No queda duda que los trámites aduanales y consulares están marcados por un profundo clasismo institucional, donde el trato recibido en los puntos de entrada parece determinado por el nivel socioeconómico del viajero.

Mientras que el ciudadano con recursos transita con una libertad que las autoridades no cuestionan, el migrante enfrenta un acoso sistemático que convierte sus vacaciones en un martirio.

Esta dualidad se manifiesta con fuerza en las garitas terrestres y aeropuertos.

Testimonios como el de María Clara Juárez Trujillo revelan una realidad de inspecciones redundantes y arbitrarias; pues a pesar de haber superado revisiones en la frontera, experimentaron detenciones en puntos de revisión en carreteras donde su palabra carece de valor frente a la autoridad.

La experiencia de Juárez subraya un patrón de acoso: amenazas de cárcel, extorsiones de hasta 2 mil 500 dólares por supuestas infracciones y una revisión inquisitiva sobre el equipaje personal.

En los aeropuertos, la situación no es distinta; mediante el uso de tecnología, los agentes rastrean etiquetas y marcas para imponer pago de cuotas a los connacionales, bajo el pretexto del cobro de impuestos por bienes usados como si fueran nuevos.

En este escenario, la extorsión se ha normalizado a tal grado que el pago de cuotas ilegales, puede bajar de miles a cientos de dólares tras una “negociación”, que se percibe como vía normalizada para ingresar a territorio nacional con la integridad de sus pertenencias.

A esta situación se suman voces como las de Carolina Juárez, quien denunció que esta “aduana paralela” opera al margen del discurso oficial y pareciera un gobierno paralelo que actúa con sus propias reglas y contrarias a lo que la presidenta de México dice, criminalizando el patrimonio de quienes regresan tras décadas de trabajo.

Mientras, Zita Pérez, mexicana radicada en Florida, denuncia las denostaciones y las negaciones de servicios públicos a gente que llega de visita a su tierra natal, Hidalgo.

La habitante de Tijuana Lilia Alemán Ramos y el maestro Rodolfo Sánchez Mena, periodista y titular de la Academia de Geoestrategia coincidieron en que el marco institucional de las aduanas es obsoleto para las necesidades de los retornados.

Destacaron que los límites de la franquicia actual, entre 300, 500 y hasta mil dólares en bienes usados que se pueden ingresar a México libres de cargos, dependiendo de la época del año, son insuficientes para proteger las herramientas de trabajo y el menaje de casa.

Desde la perspectiva institucional, Carlos González Gutiérrez, Cónsul General en Los Ángeles, señala que se han realizado esfuerzos por modernizar y facilitar los trámites bajo el gobierno de la presidenta Claudia Sheinbaum.

Explicó que la implementación del “Menaje Doméstico” gratuito y digital busca permitir que los mexicanos regresen con sus pertenencias y herramientas sin pagar impuestos y sin la necesidad obligatoria de un agente aduanal.

Sin embargo, el funcionario consular admite que el desconocimiento de la ley genera graves problemas: incluir artículos nuevos que excedan los mil dólares que permite la franquicia, o cometer errores en el listado de bienes puede derivar en cargos del 19 por ciento del valor estimado, o en el peor de los casos, el embargo total de la mercancía.

La desprotección alcanza niveles críticos en el tema de vehículos.
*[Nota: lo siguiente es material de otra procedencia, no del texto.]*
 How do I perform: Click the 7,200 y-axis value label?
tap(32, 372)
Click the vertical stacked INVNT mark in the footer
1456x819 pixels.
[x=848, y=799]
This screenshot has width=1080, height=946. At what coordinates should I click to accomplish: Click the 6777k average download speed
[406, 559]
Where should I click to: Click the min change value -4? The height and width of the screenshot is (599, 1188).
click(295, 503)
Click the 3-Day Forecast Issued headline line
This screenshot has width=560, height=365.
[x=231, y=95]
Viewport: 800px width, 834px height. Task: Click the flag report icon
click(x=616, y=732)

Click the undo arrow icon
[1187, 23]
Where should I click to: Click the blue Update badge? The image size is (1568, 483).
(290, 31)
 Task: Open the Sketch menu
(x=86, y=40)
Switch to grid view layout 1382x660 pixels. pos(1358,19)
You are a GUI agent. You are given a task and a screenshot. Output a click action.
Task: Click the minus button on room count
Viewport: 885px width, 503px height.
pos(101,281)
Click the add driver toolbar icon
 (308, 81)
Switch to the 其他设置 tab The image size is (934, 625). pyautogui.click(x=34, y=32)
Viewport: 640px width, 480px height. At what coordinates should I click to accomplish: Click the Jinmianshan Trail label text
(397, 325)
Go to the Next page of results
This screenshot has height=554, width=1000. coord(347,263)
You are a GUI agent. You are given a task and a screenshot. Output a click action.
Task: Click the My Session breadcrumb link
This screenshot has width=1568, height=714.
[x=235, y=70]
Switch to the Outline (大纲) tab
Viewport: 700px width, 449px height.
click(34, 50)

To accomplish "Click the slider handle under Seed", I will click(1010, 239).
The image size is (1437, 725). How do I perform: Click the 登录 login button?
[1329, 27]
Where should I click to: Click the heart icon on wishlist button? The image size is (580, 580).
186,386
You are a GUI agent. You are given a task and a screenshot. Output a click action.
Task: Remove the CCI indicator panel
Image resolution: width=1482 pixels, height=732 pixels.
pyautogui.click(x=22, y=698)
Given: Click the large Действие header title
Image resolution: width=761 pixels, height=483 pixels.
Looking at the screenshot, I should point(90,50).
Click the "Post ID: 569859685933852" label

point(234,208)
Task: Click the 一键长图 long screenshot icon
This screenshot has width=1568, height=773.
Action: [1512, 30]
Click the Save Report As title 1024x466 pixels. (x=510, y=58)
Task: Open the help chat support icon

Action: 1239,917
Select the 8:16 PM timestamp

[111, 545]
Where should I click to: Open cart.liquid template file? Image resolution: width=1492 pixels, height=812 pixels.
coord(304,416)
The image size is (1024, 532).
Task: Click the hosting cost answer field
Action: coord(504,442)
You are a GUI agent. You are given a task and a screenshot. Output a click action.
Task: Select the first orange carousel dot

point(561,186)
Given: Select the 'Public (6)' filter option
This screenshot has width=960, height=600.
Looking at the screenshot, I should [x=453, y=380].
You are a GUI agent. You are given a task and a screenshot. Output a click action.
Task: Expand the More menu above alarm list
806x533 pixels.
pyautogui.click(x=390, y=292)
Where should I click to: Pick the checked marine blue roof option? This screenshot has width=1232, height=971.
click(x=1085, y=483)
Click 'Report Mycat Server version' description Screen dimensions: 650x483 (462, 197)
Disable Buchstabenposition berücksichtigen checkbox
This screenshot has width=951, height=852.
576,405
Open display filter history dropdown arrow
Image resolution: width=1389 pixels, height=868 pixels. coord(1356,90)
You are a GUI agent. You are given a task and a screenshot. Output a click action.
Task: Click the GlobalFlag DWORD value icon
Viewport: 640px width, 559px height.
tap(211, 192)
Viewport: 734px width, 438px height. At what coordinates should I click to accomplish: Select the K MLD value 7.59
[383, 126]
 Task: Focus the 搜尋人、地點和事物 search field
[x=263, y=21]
El cónsul advirtió que la autoridad consular no tiene facultades para intervenir si un auto es decomisado por falta de permiso o por exceder el tiempo de estancia permitido (180 días).

Esta rigidez legal choca con la realidad administrativa que enfrentan los usuarios; Juárez Trujillo relató el caso de un familiar cuya camioneta fue confiscada, enfrentando una “multa de rescate” superior a 200 mil pesos y una nula disposición de ayuda por parte de los supervisores en ventanilla, quienes remiten a los afectados a despachos de abogados aduaneros particulares.